El Templo, además de ser el centro religioso, era también un lugar de intercambios económicos y financieros: contra esta reducción habían arremetido varias veces los profetas e incluso Jesús mismo (cf. Lc 19, 45-46). ¡Pero cuántas veces pienso en esto cuando veo cualquier parroquia donde se piensa que es más importante el dinero que los sacramentos! ¡Por favor! Iglesia pobre: pidamos esto al Señor. Aquel mendigo, al encontrarse con los Apóstoles, no encuentra dinero sino que encuentra el Nombre que salva al hombre: Jesucristo el Nazareno. Pedro invoca el nombre de Jesús, ordena al paralítico que se ponga en pie, en la posición de los vivos: de pie, y toca a este enfermo, es decir, lo toma de la mano y lo levanta, gesto en el que san Juan Crisóstomo ve «una imagen de la resurrección» (Homilías sobre los Hechos de los Apóstoles, 8). Y aquí aparece el retrato de la Iglesia, que ve a quien está en dificultad, no cierra los ojos, sabe mirar a la humanidad a la cara para crear relaciones significativas, puentes de amistad y solidaridad en lugar de barreras. Aparece el rostro de «una Iglesia sin fronteras que se siente madre de todos» (Evangelii gaudium, 210), que sabe tomar de la mano y acompañar para levantar – no para condenar. Jesús siempre tiende la mano, siempre busca levantar, hacer que la gente sane, que sea feliz, que encuentre a Dios. Se trata del «arte del acompañamiento» que se caracteriza por la delicadeza con la que uno se acerca a la «tierra sagrada del otro», dando al camino «el ritmo saludable de la proximidad, con una mirada respetuosa y llena de compasión pero que al mismo tiempo sana, libera y anima a madurar en la vida cristiana» (ibíd., 169). Y esto es lo que estos dos apóstoles hacen con el lisiado: lo miran, dicen “míranos”, le tienden la mano, lo hacen levantarse y lo curan. Así hace Jesús con todos nosotros. Pensemos esto cuando estamos en momentos feos, en momentos de pecado, en momentos de tristeza. Ahí está Jesús que nos dice: “Mírame: ¡estoy aquí!”. Tomemos la mano de Jesús y dejémonos levantar.

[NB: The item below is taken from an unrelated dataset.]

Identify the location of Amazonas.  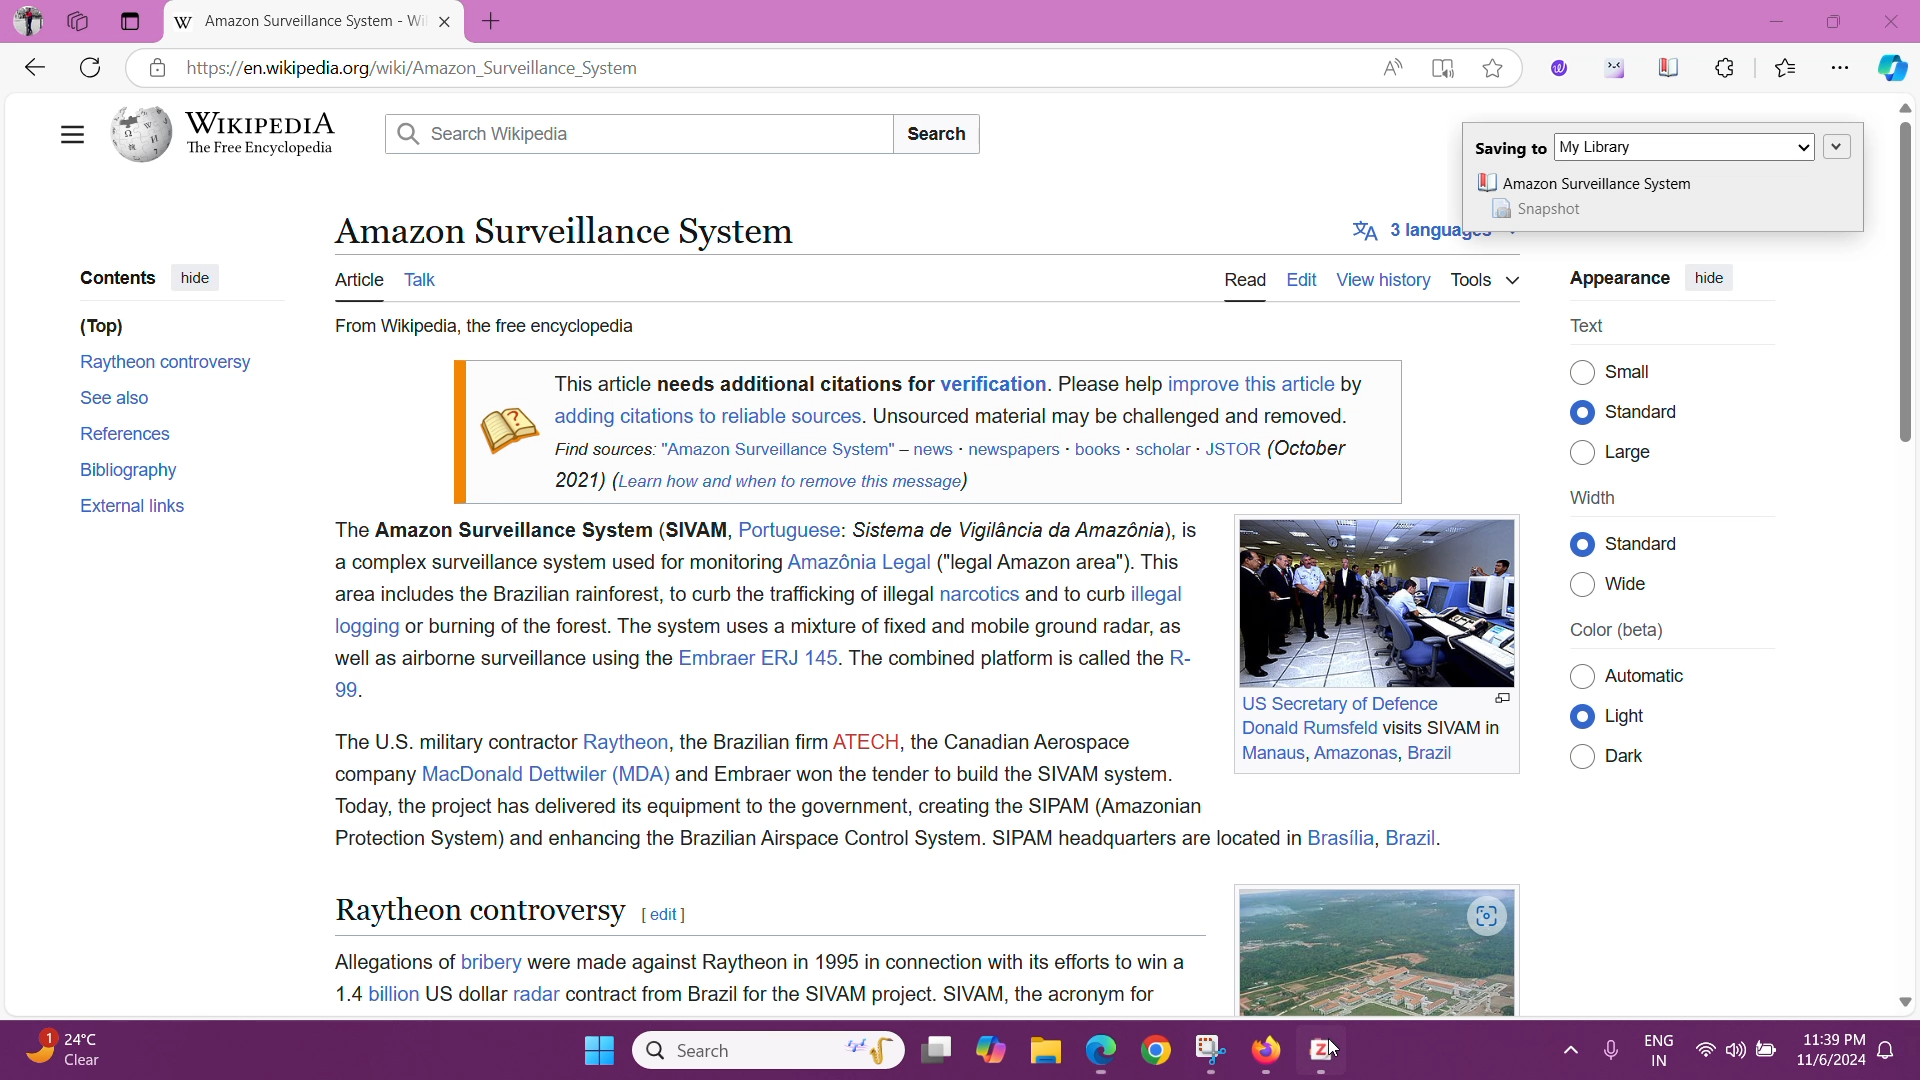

Pedro y Juan nos enseñan a no confiar en los medios, que también son útiles, sino en la verdadera riqueza que es la relación con el Resucitado. Somos de hecho – como diría san Pablo – «pobres, pero capaces de enriquecer a muchos; como los que no tienen nada y lo poseen todo» (2 Cor 6, 10). Nuestro todo es el Evangelio, que manifiesta el poder del nombre de Jesús que hace prodigios.

Y nosotros – cada uno de nosotros –, ¿qué poseemos? ¿Cuál es nuestra riqueza, cuál es nuestro tesoro? ¿Con qué podemos enriquecer a los demás? Pidamos al Padre el don de una memoria agradecida al recordar los beneficios de su amor en nuestra vida, para dar a todos el testimonio de la alabanza y del reconocimiento. No olvidemos: la mano siempre tendida para ayudar al otro a levantarse; es la mano de Jesús que a través de nuestra mano ayuda a los demás a levantarse.